§ Task to carry out
For this exercise, the lines from the one with "The width and" through the end of the material below must be output exactly, without pictures.

§ Information given
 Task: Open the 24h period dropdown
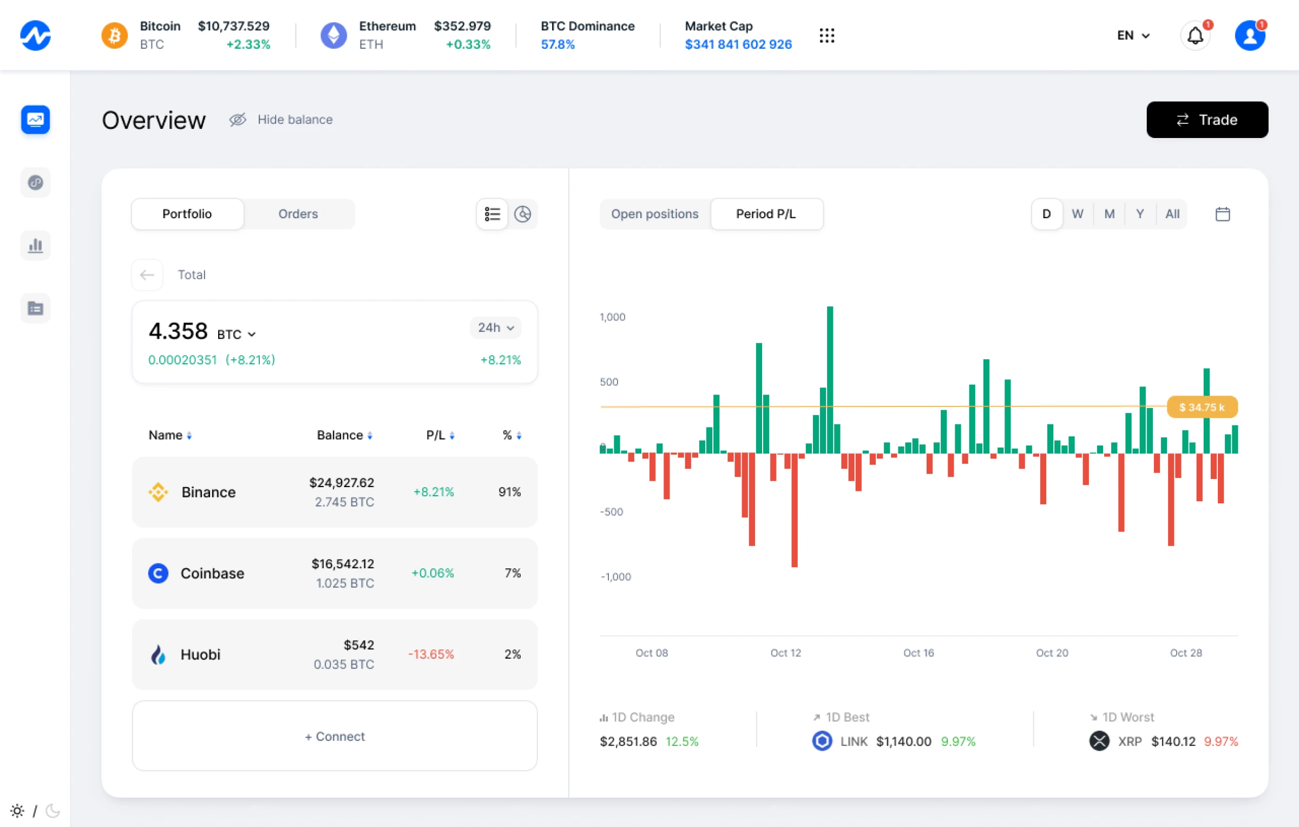pyautogui.click(x=495, y=327)
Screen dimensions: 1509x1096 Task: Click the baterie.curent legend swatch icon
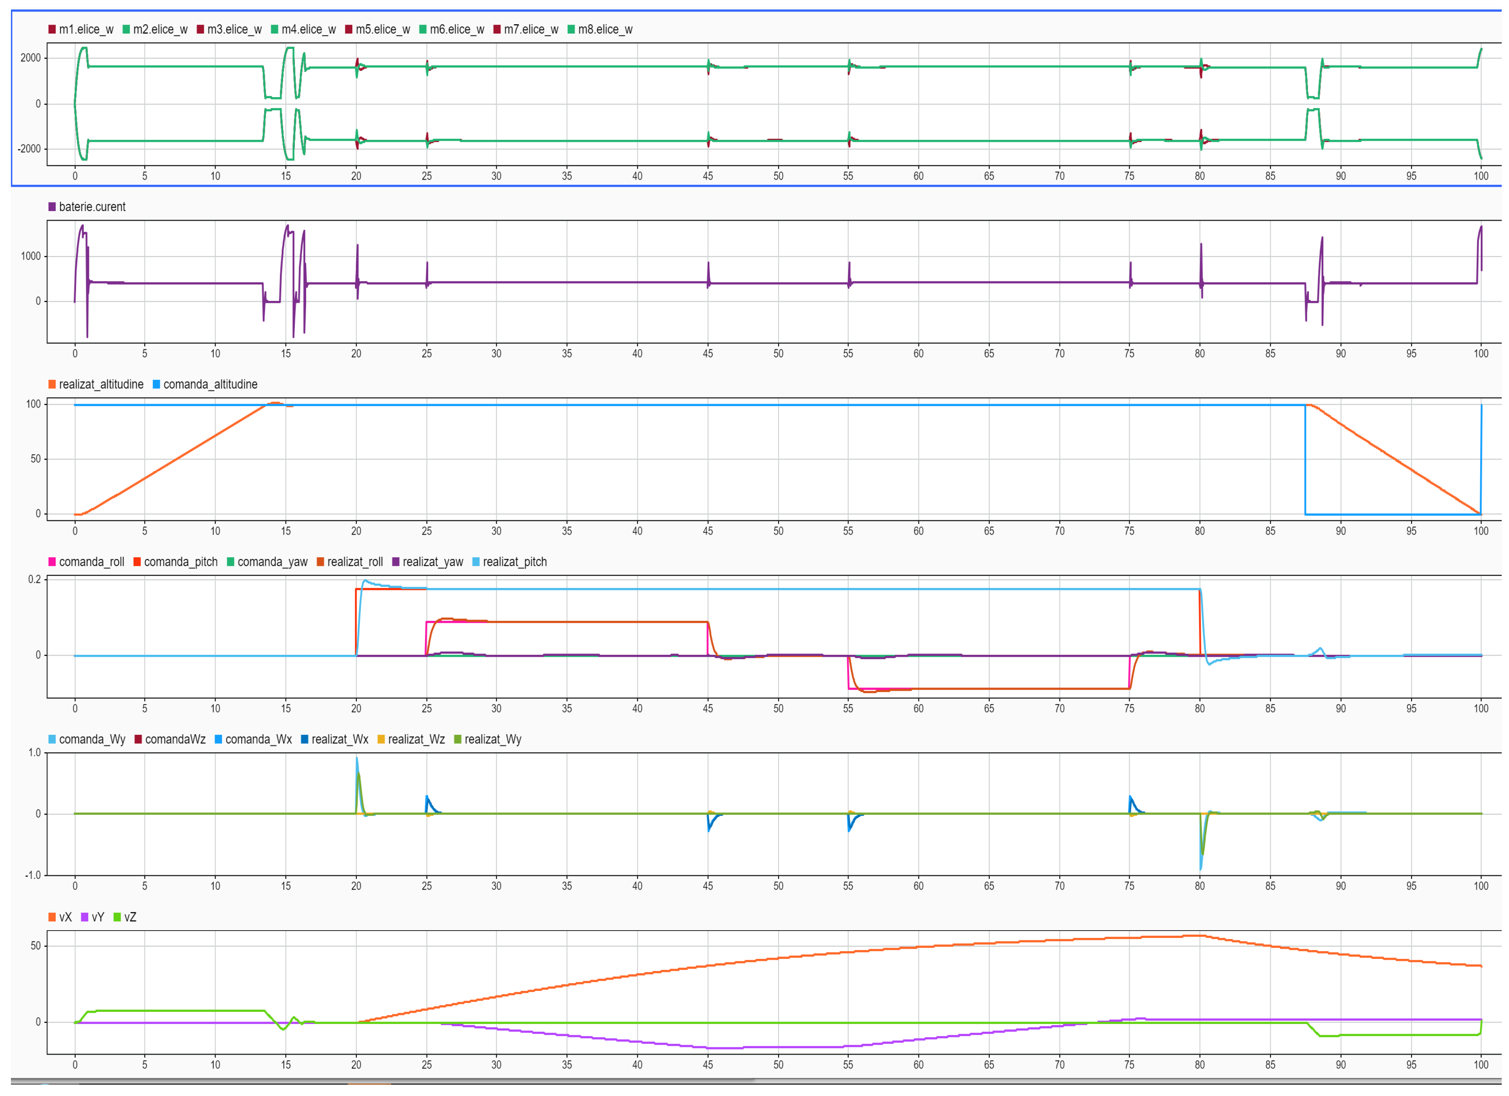(52, 206)
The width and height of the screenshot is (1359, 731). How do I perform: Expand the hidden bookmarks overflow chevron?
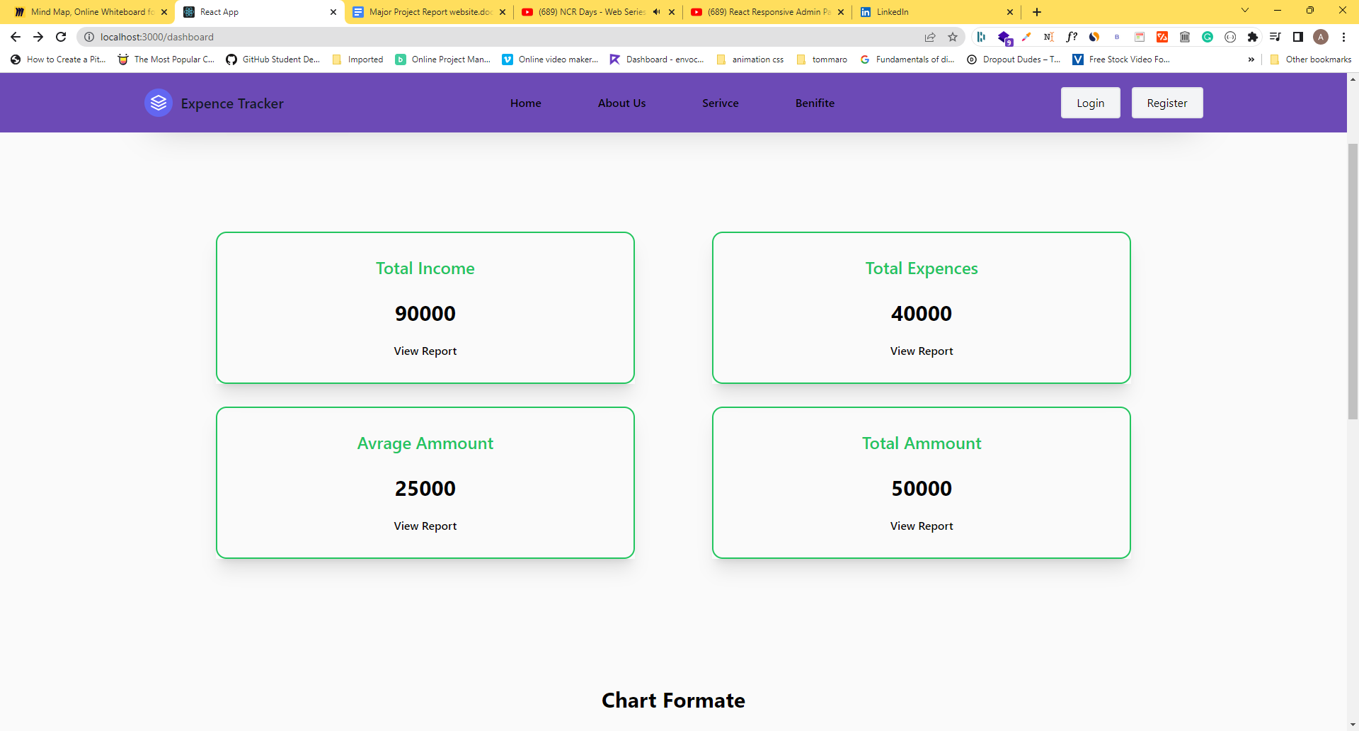(x=1251, y=60)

§ Solution for this exercise
The width and height of the screenshot is (1359, 731). How do I perform: Expand the hidden bookmarks overflow chevron?
(x=1251, y=60)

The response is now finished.